Posted Mar 30, 2017 15:52 UTC (Thu) by sysrich (subscriber, #103315) [Link]

> lack of documentation on the "proper" way to do updates.

I agree, and as part of the openSUSE Project I feel responsible for that and want to apologise for anyone who agrees with you

and, I would have documented it by now, but I have been rushed off my feet this week

I intend to put the 'correct way to do updates' in the documentation at the wiki

https://en.opensuse.org/Portal:Tumbleweed

If anyone beats me to it..it's a wiki, I will greatly appreciate the contribution :)

The proper way to update Tumbleweed

Posted Mar 23, 2017 10:13 UTC (Thu) by tlamp (subscriber, #108540) [Link]

Thanks for this article, I have a Laptop where I use Tumbleweed as I like to not have the exact same version on all machines (makes me too incompatible with everything else) and like rolling release Distros.

And until today I always updated with `zypper ref && zypper up` as `zypper dup` told me it wants to do stuff which surely wasn't holy anymore.
I always thought a miss-configured repo or something similar caused this, and as it seemed to work with `zypper up` and it is a not often used machine anyway I did not bother to look something up (not even looked in the man page, I must admit).

So thanks for lifting this riddle for me! :)

The proper way to update Tumbleweed

Posted Apr 5, 2017 0:02 UTC (Wed) by subalpine_fir (guest, #114958) [Link]

Great article.

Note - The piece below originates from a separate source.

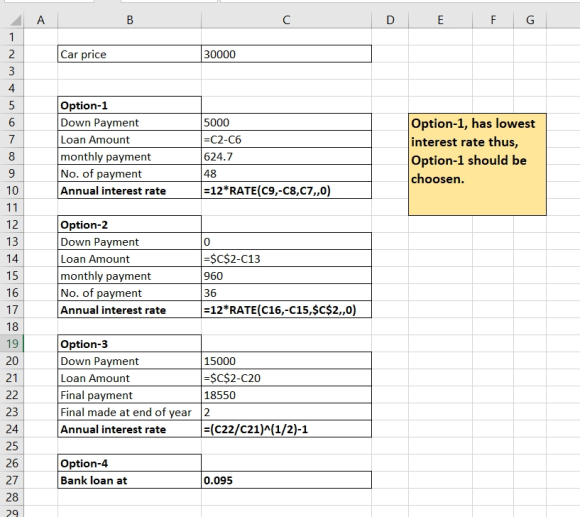The height and width of the screenshot is (517, 580).
Task: Select the Option-2 Down Payment value 0
Action: (286, 241)
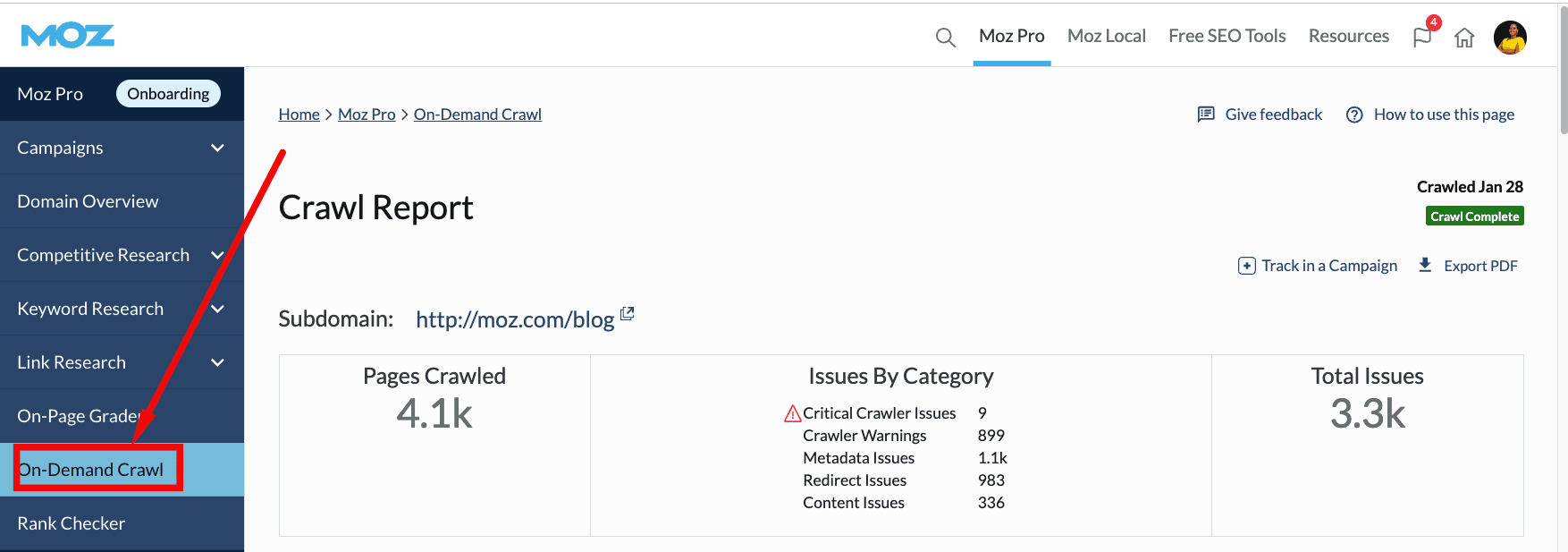Open notifications flag icon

I found the part at the end about "zypper up" not tidying up after itself interesting. I'm a fairly new user of Linux and will use this new bit of knowledge across all of my Tumbleweed machines.

The proper way to update Tumbleweed

Posted Jun 25, 2019 22:26 UTC (Tue) by timrichardson (subscriber, #72836) [Link] (1 responses)

In case like me Googles takes you to this old post,
sudo zypper dup
now defaults to --no-allow-vendor-change

The proper way to update Tumbleweed

Posted Oct 25, 2021 14:14 UTC (Mon) by pilky (guest, #154960) [Link]

Woah, THANK YOU for pointing this out!

I decided to investigate, so I looked at /etc/zypp/zypp.conf, which is the "libzypp" backend used by Zypper, YaST and PackageKit.

You are correct. The defaults are to refuse vendor changes when "dup" (which is also what PackageKit uses when doing a "OS Update"), and to refuse vendor changes when installing individual packages. This is fantastic! No need to think about anything manually and no need to fear any tools. All package installation tools behave properly thanks to this being a global config!

##
## EXPERTS ONLY: TUNE DISTRIBUTION UPGRADE (DUP)
## Set whether to allow changing the packages vendor upon DUP. If you
## are following a continuous distribution like Tumbleweed or Factory
## where you use 'zypper dup --no-allow-vendor-change' quite frequently,
## you may indeed benefit from disabling the VendorChange. Packages from
## OBS repos will then be kept rather than being overwritten by Tumbleweeds
## version.
##
## Valid values:  boolean
## Default value: true
##
solver.dupAllowVendorChange = false

##
## EXPERTS ONLY: Per default the solver will not replace packages of
## different vendors, unless you explicitly ask to do so. Setting this
## option to TRUE will disable this vendor check (unless the application
## explicitly re-enables it). Packages will then be considered based on
## repository priority and version only. This may easily damage your system.
##
## Valid values:  boolean
## Default value: false
##
# solver.allowVendorChange = false